Isso também é derrota climática. Apesar de existirem mecanismos específicos como impostos sobre emissões de carbono, a tributação das riquezas também faz parte do arcabouço de arrecadação para o clima. Um estudo de pesquisadores do Centro de Pesquisa em Macroeconomia das Desigualdades (Made) aponta que, no geral, o imposto sobre riqueza pode cumprir um papel eficaz na descarbonização brasileira, especialmente se combinado a outras políticas, como em pesquisa e inovação. Por isso, além de taxar adequadamente, é preciso fazê-lo de forma coordenada e com critérios claros da transição justa, em casa e internacionalmente.

Durante a presidência brasileira do G20, o governo brasileiro propôs um imposto mínimo global de 2% aos 3.000 indivíduos considerados ultra-ricos, que traria, pelas estimativas do economista francês Gabriel Zucman, até $250 bilhões aos cofres globais. A ideia foi acatada pelo G20, embora sem menção a uma porcentagem específica. Já nos cálculos da OCI, que sugere um imposto de 3.2% a riquezas acima de $1 milhão, crescendo progressivamente em faixas superiores, poderia gerar $3.53 trilhões em arrecadação apenas no Norte Global e $5.97 trilhões globalmente.



Brasil poderia arrecadar US$ 53 bilhões para transição — e ainda pagar sua parte justa

É claro que existem desafios nessas propostas. Um deles é a evasão fiscal, problema já conhecido no Brasil. De fato, calcula-se que deixamos de coletar 8% da nossa arrecadação devida, o que, de acordo com o Tax Justice Network (TJN), coloca o Brasil em posição de soberania fiscal ameaçada. Em seu estudo de soberania fiscal, Franziska Mager mostra que o combate à evasão e um sistema tributário progressivo permitiria que países emissores arrecadassem mais, pagassem sua parte a um fundo climático global, e ainda restaria bastante para investir em sua própria transição.

No caso do Brasil, nosso país contribuiria $3 bilhões para o fundo inicial de $300 bilhões, já que somos grandes emissores, e restariam $53 bilhões para uso doméstico. Mesmo em um fundo mais adequado, de $1.5 trilhões, o Brasil poderia pagar sua parte justa e proporcional de $15 bilhões, restando ainda $41 bilhões. 
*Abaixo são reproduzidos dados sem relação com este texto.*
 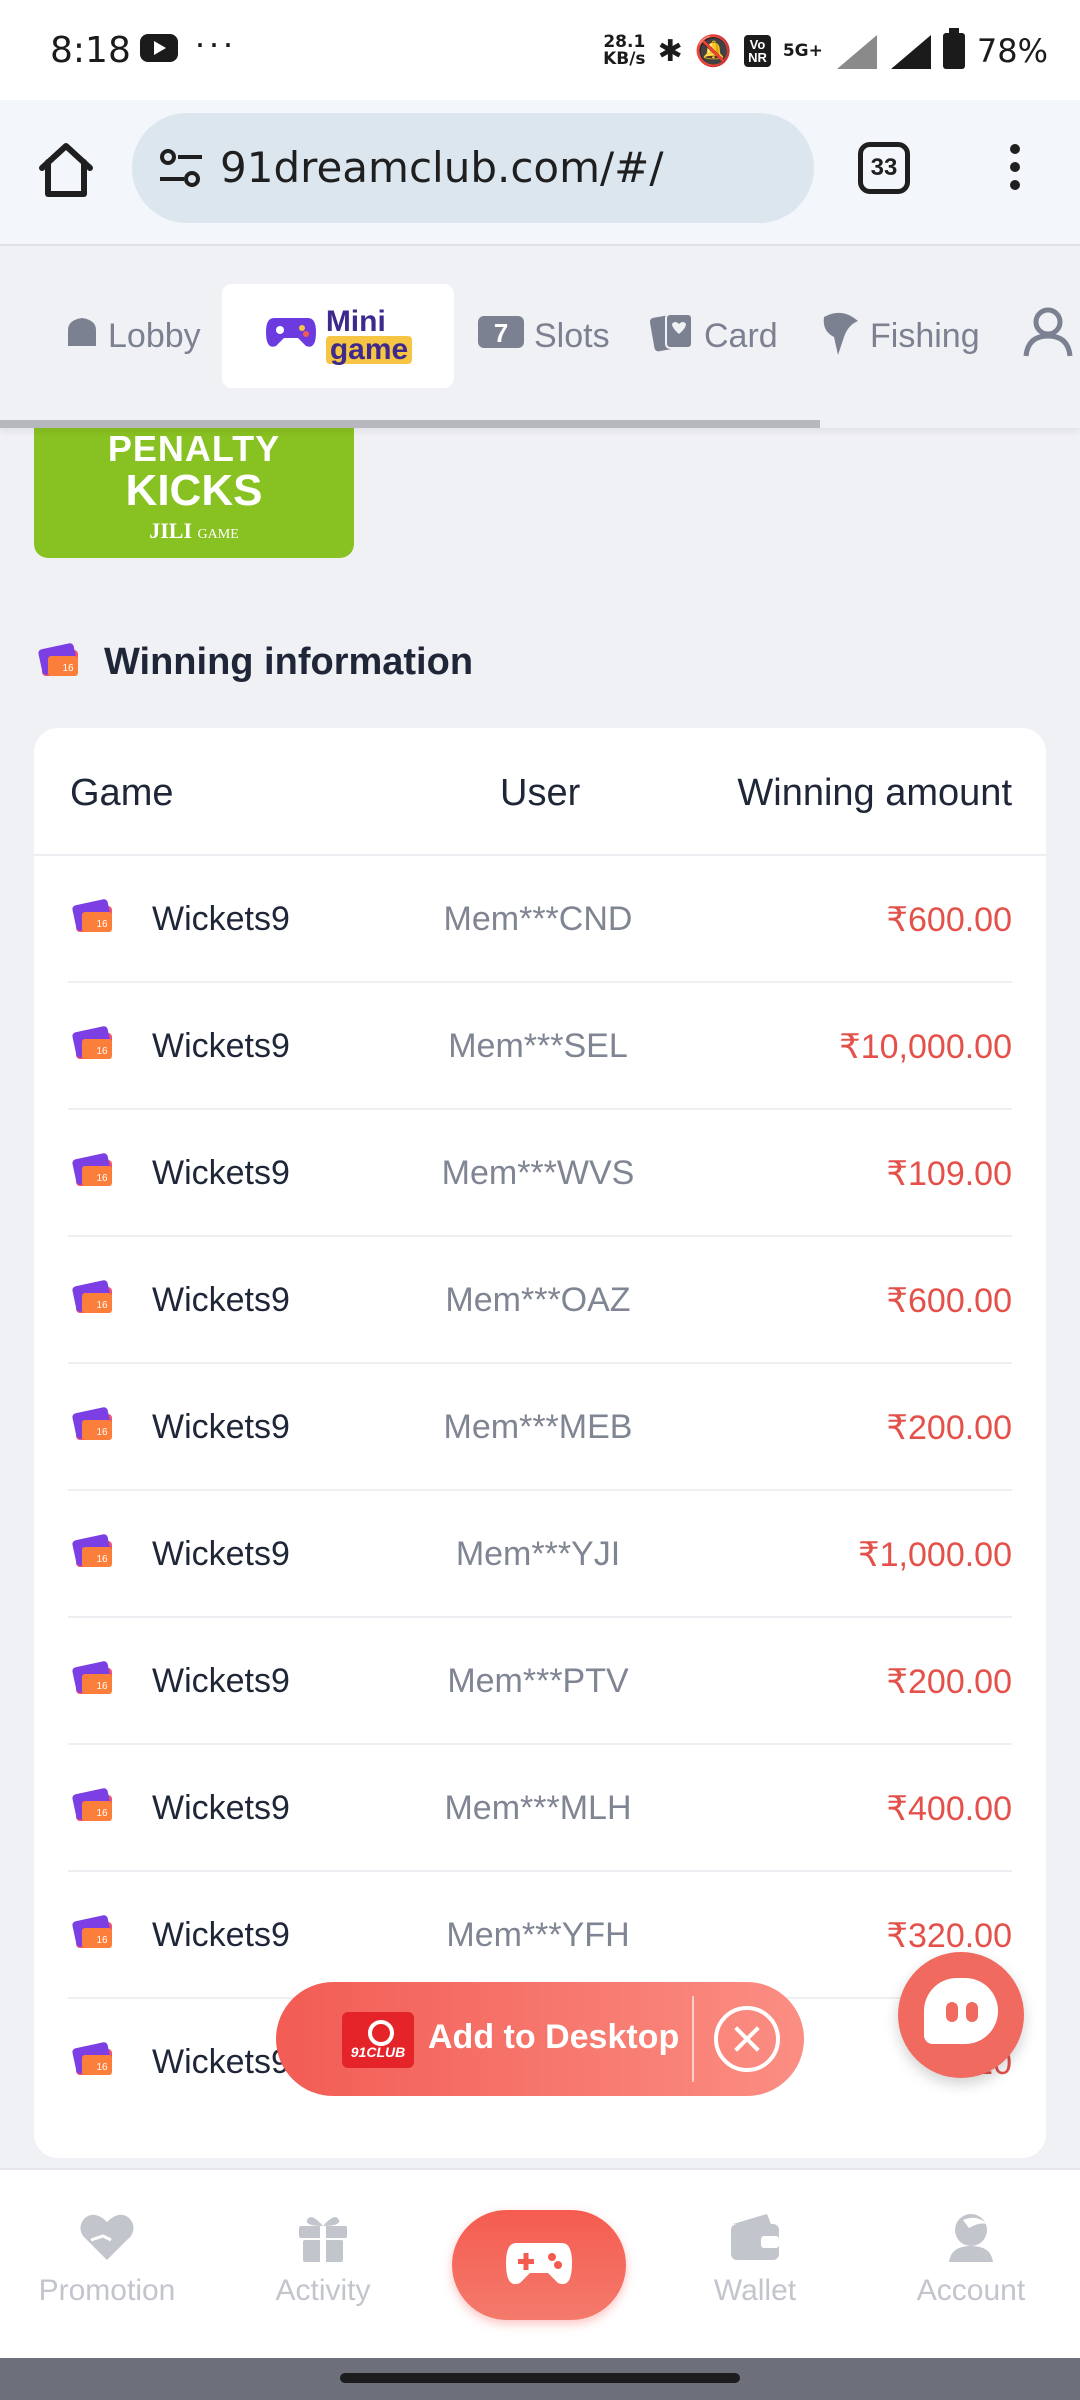 What do you see at coordinates (758, 51) in the screenshot?
I see `volte-icon: Vo NR` at bounding box center [758, 51].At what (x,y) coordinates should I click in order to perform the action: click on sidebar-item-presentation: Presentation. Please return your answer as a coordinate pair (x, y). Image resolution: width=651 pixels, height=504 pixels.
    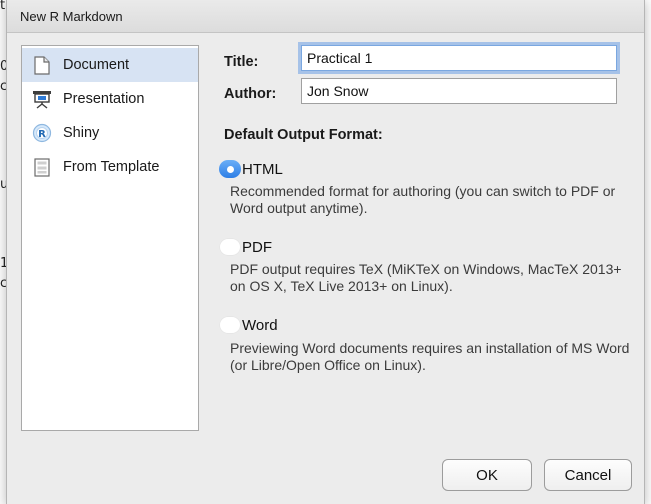
    Looking at the image, I should click on (110, 99).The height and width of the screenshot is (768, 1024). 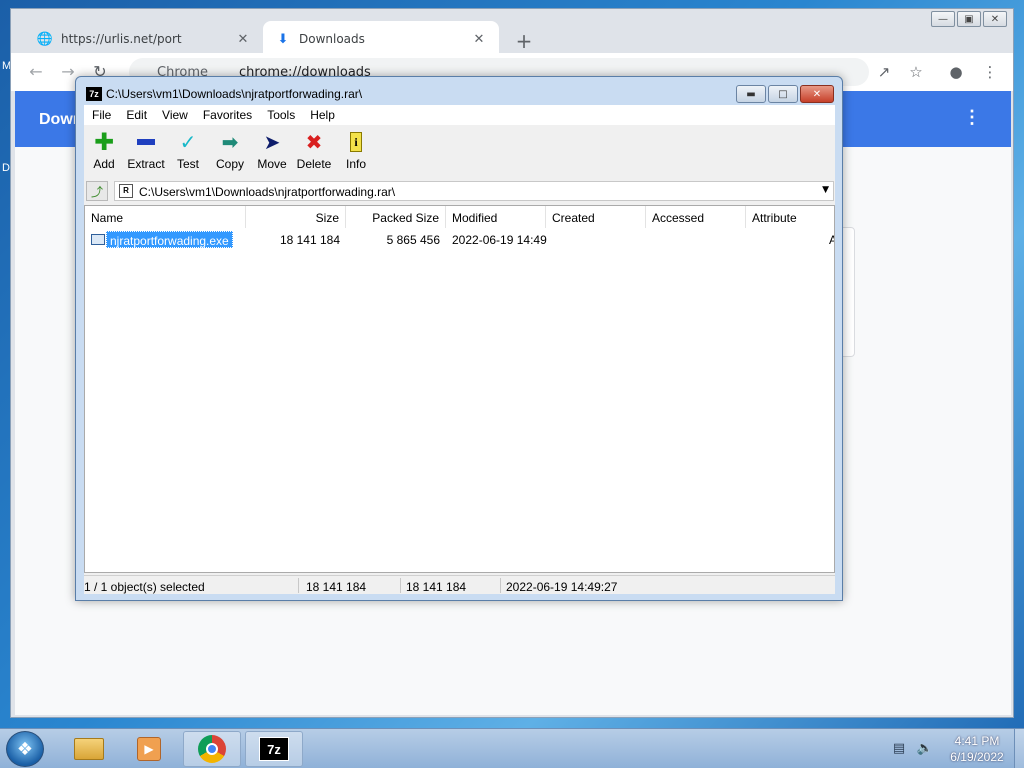 I want to click on folder-icon, so click(x=89, y=749).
Como no caso de um imposto global sobre a riqueza o local de tributação dos multimilionários e bilionários também conta, pois muitos se enriqueceram com a exploração em países distintos de suas residências e das sedes oficiais de suas empresas, o TJN propõe, por exemplo, uma tributação unitária ajustada para que cada multinacional fosse tributada em cada jurisdição “sobre a proporção de seus lucros globais equivalente à proporção de sua atividade econômica global localizada nessa jurisdição”. Tal alinhamento fortaleceria o princípio de justiça global e ainda combateria abusos fiscais cometidos por grandes corporações e as ameaças (majoritariamente vazias) de fuga de ultra-ricos através de maior transparência tributária internacional e outras medidas recomendadas pela Comissão Independente para a Reforma do Imposto sobre Corporações Internacionais (ICRICT) para combater a competição tributária entre países.
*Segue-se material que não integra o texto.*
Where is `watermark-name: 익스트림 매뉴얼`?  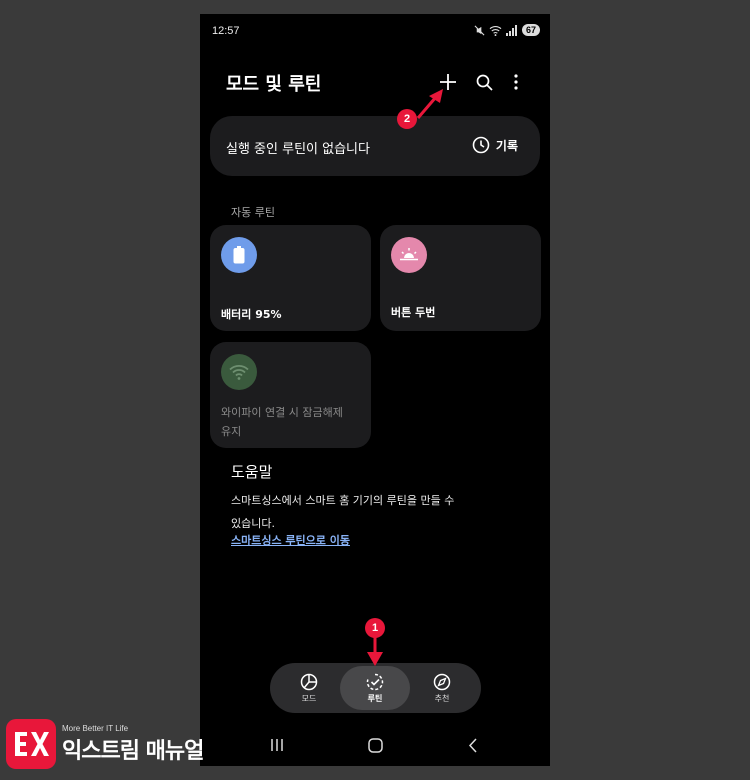
watermark-name: 익스트림 매뉴얼 is located at coordinates (133, 751).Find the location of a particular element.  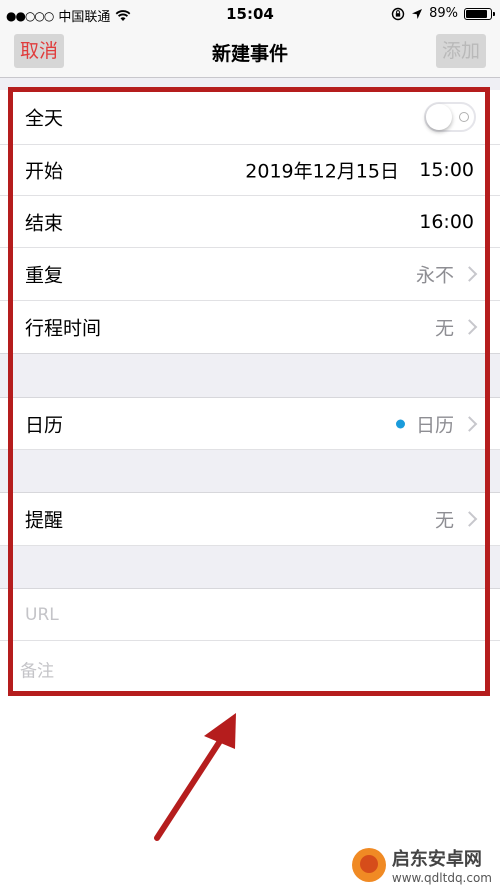

page-title: 新建事件 is located at coordinates (250, 54).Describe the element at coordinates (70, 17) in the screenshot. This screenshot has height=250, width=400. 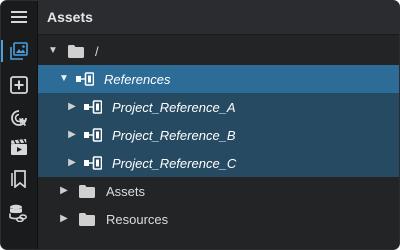
I see `panel-title: Assets` at that location.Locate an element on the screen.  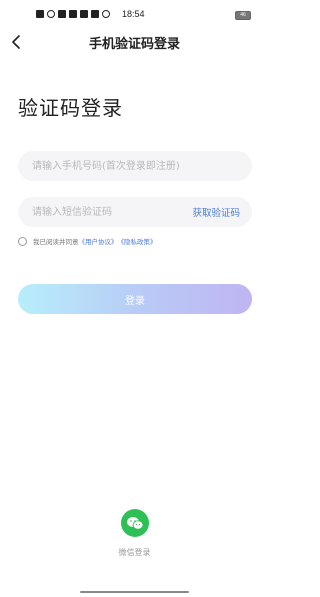
status-time: 18:54 is located at coordinates (134, 14).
Em um cenário como o de 2025, impactado pelas medidas tarifárias de Trump e ataques à soberania estatal, é urgente reorganizar caminhos de cooperação tributária. O momento é propício no Brasil. O brasileiro está ciente da conexão entre a desigualdade socioeconômica e a desigualdade de obrigações tributárias no nosso país. Também sabe dos esforços para reorganizar esse debate mundialmente e se prepara para a centralidade do tema de transição durante a COP30.

Precisamos aproveitar o solo fértil e impulsionar a discussão para que inclua necessariamente uma postura de responsabilidade com a transição. É insuficiente cobrar que os países ricos paguem a conta sem alavancar uma política integrada onde nós também consigamos contribuir. Uma outra estrutura tributária deve ser vinculada às metas climáticas para que domesticamente também eliminemos políticas atrasadas, como os subsídios e renúncias fiscais que entregamos às empresas de combustíveis fósseis enquanto dizemos defender o clima. São tarefas que exigem bastante coordenação, mas que, se executadas, podem garantir um caminho que, parece ser soberano, precisa ser ecológico: em controle da nossa economia, com mais igualdade, mais transformação produtiva radical, e mais preparados para enfrentar as crises do nosso tempo.